年代はおそらく90~92年くらいと思われる。なぜかというと、これは後ほど大変に重要なポイントになるので覚えておいて欲しいのだが、89年に俺の愛する阪神タイガースにセシル・フィルダーという長距離打者が入団したのである。フィルダーはその年、38本のホームランをかっ飛ばす大砲ぶりを見せたが、惜しくも1年で阪神を退団……。
さあ、それからがアメリカンドリームの幕開けであったのだ。MLBのデトロイト・タイガースのユニホームを着ると変化球の多い日本の野球で打撃を学んだようで、90年51本、91年44本と2年連続ホームラン王に輝き、90年から92年まで3年連続の打点王の栄冠まで手中に収め、メジャーの大・大・大ヒーローに君臨していたのだ。

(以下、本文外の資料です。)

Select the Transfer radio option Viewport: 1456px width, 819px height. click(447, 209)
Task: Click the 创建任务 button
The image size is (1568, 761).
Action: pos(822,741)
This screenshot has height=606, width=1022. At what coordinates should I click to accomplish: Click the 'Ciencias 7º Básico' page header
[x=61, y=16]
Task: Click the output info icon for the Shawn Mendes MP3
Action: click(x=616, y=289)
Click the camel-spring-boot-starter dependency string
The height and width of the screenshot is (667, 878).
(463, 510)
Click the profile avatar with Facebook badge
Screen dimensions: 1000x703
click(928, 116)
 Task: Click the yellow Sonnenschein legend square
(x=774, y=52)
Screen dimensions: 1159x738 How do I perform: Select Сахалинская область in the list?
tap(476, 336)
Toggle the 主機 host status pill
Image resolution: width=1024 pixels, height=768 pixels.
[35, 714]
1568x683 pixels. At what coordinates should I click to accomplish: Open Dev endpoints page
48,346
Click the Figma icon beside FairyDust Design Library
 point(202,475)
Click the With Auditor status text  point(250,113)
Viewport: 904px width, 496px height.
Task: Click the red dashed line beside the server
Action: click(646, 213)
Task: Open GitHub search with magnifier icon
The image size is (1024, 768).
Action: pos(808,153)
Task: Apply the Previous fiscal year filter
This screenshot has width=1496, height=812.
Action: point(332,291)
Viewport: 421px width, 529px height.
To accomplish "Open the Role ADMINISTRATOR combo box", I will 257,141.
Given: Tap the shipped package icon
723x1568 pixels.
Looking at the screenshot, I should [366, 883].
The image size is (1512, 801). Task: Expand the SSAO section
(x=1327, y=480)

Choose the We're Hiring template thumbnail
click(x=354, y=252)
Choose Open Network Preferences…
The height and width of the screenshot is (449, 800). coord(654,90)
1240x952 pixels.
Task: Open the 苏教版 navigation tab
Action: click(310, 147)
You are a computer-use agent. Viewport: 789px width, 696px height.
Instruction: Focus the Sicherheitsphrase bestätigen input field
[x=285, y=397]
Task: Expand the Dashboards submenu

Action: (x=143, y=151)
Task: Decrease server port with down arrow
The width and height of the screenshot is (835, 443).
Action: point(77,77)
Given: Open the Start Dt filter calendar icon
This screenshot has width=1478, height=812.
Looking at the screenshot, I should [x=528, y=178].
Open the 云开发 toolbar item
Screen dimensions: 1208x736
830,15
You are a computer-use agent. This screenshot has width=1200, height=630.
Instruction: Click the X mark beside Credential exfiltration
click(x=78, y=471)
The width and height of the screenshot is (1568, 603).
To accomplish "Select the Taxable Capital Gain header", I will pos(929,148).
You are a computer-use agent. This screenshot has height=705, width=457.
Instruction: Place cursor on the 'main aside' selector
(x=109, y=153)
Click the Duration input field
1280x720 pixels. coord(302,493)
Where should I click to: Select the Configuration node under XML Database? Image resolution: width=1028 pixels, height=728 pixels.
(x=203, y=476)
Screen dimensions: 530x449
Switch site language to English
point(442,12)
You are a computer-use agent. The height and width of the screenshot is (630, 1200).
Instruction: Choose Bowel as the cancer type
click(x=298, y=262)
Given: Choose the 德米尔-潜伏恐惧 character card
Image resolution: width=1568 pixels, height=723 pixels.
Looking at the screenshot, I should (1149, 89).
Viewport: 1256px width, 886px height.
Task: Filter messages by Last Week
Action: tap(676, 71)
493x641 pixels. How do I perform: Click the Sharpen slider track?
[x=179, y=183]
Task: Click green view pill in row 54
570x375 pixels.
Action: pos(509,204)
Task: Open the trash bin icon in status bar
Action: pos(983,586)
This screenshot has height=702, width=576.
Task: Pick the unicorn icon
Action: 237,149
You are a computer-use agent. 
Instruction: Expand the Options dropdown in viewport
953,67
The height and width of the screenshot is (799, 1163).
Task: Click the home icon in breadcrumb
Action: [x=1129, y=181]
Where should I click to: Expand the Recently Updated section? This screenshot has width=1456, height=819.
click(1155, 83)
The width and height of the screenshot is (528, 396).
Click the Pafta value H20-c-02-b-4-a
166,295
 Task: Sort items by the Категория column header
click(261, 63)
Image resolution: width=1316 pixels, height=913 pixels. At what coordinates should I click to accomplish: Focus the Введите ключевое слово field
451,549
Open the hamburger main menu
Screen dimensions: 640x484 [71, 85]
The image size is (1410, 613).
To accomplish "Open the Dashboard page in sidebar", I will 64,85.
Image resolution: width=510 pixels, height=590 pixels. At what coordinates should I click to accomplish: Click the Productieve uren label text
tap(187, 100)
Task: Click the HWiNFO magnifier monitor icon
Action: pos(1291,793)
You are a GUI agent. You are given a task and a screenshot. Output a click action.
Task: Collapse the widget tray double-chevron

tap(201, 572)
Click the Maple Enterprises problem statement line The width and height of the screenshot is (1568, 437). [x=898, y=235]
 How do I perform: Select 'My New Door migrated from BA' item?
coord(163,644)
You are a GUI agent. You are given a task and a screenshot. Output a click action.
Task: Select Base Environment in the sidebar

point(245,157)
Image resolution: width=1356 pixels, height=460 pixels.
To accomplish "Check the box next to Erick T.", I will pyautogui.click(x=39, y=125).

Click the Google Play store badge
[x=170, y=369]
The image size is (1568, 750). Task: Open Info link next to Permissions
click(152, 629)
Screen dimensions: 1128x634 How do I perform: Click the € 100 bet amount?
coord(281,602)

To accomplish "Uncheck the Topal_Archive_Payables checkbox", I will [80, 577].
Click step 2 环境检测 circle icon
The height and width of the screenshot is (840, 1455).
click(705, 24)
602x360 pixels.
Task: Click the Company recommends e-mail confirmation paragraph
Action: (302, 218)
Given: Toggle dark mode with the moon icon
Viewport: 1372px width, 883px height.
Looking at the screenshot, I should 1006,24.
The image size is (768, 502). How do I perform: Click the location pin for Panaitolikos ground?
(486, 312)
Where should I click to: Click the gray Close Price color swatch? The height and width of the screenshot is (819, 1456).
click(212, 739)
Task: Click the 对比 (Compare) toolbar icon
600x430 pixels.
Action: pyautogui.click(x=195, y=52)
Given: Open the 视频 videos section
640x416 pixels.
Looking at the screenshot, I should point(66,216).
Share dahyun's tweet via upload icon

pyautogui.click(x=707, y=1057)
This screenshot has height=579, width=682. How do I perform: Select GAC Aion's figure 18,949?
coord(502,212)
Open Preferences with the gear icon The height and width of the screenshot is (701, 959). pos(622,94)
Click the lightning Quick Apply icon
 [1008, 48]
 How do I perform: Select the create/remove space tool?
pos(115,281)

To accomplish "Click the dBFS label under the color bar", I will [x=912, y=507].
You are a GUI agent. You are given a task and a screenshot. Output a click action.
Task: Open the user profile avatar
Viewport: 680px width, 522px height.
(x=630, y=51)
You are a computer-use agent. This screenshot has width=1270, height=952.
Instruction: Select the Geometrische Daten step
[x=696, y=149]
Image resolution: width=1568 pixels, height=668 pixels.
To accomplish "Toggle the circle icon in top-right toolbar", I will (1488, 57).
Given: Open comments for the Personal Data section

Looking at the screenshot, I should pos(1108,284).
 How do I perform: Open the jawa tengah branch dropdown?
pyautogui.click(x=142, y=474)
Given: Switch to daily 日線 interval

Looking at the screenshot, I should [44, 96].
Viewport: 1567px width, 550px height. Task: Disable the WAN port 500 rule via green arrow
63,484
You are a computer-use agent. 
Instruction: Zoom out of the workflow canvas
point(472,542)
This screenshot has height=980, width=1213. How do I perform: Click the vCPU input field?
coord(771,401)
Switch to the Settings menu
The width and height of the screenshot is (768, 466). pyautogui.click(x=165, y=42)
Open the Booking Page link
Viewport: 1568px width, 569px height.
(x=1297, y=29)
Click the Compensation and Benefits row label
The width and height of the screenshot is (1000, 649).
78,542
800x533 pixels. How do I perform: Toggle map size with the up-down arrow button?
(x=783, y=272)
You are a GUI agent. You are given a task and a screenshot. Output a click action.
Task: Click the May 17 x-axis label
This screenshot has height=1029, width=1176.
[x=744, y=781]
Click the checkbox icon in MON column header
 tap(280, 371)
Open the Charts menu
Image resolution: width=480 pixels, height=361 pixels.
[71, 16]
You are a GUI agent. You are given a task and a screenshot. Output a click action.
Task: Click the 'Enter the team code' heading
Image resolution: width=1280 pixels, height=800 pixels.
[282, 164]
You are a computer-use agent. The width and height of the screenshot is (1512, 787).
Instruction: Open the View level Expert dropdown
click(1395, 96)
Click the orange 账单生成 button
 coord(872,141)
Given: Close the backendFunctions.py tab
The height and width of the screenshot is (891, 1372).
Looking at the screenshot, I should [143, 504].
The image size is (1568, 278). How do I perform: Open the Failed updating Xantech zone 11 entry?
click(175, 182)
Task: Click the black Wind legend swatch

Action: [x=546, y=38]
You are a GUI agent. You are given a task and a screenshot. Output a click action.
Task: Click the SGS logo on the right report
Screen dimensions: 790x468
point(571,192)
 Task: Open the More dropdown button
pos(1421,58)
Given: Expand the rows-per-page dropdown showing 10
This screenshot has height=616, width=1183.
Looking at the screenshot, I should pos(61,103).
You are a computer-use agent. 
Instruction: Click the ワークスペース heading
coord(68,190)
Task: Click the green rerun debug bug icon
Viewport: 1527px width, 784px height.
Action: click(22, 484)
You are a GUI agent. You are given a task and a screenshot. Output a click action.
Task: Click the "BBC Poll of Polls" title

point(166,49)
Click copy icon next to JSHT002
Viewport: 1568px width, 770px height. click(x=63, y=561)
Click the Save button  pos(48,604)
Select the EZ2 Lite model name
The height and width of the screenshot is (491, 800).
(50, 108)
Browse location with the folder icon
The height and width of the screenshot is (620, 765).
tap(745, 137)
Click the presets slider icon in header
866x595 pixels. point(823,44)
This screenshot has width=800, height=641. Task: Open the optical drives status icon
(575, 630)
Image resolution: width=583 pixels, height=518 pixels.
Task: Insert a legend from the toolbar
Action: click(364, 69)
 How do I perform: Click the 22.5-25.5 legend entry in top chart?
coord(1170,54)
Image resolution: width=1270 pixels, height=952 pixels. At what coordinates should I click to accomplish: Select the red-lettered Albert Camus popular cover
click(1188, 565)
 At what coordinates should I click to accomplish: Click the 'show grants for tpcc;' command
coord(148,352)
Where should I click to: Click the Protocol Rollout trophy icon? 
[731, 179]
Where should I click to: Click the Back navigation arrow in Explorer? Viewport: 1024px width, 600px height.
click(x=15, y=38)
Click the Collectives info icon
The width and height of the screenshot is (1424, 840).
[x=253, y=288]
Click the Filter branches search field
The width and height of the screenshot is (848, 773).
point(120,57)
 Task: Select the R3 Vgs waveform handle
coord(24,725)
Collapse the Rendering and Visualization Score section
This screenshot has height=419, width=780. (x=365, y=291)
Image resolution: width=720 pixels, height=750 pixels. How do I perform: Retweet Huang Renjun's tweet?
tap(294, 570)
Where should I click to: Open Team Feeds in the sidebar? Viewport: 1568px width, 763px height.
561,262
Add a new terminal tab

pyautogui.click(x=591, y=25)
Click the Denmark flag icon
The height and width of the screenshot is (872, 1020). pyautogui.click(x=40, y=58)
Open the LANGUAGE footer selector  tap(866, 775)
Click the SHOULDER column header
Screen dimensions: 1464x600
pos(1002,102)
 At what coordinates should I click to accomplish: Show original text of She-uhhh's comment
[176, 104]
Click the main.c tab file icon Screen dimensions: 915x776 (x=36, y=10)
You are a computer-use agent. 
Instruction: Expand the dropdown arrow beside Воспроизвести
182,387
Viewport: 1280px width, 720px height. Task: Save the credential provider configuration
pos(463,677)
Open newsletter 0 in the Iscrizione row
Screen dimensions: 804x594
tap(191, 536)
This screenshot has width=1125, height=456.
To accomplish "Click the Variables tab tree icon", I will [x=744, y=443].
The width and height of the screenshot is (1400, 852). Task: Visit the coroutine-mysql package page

さて、話はフィルダーをひとまず横に置いておいて……当時のニューヨークの街は荒れ放題。地下鉄の車両は元のデザインがまったく見えないくらいスプレーで落書きされていたし(ニューヨークだけどそこにアートはみじんもなく、ただ乱れた文字の羅列以外の何ものでもなかった)、そしてヤンキースは古くはベーブ・ルースが在籍したことでも知られる名門中の名門球団ではあるが、本拠地ヤンキースタジアムまでの車窓の風景はまさにスラム街だったのだ。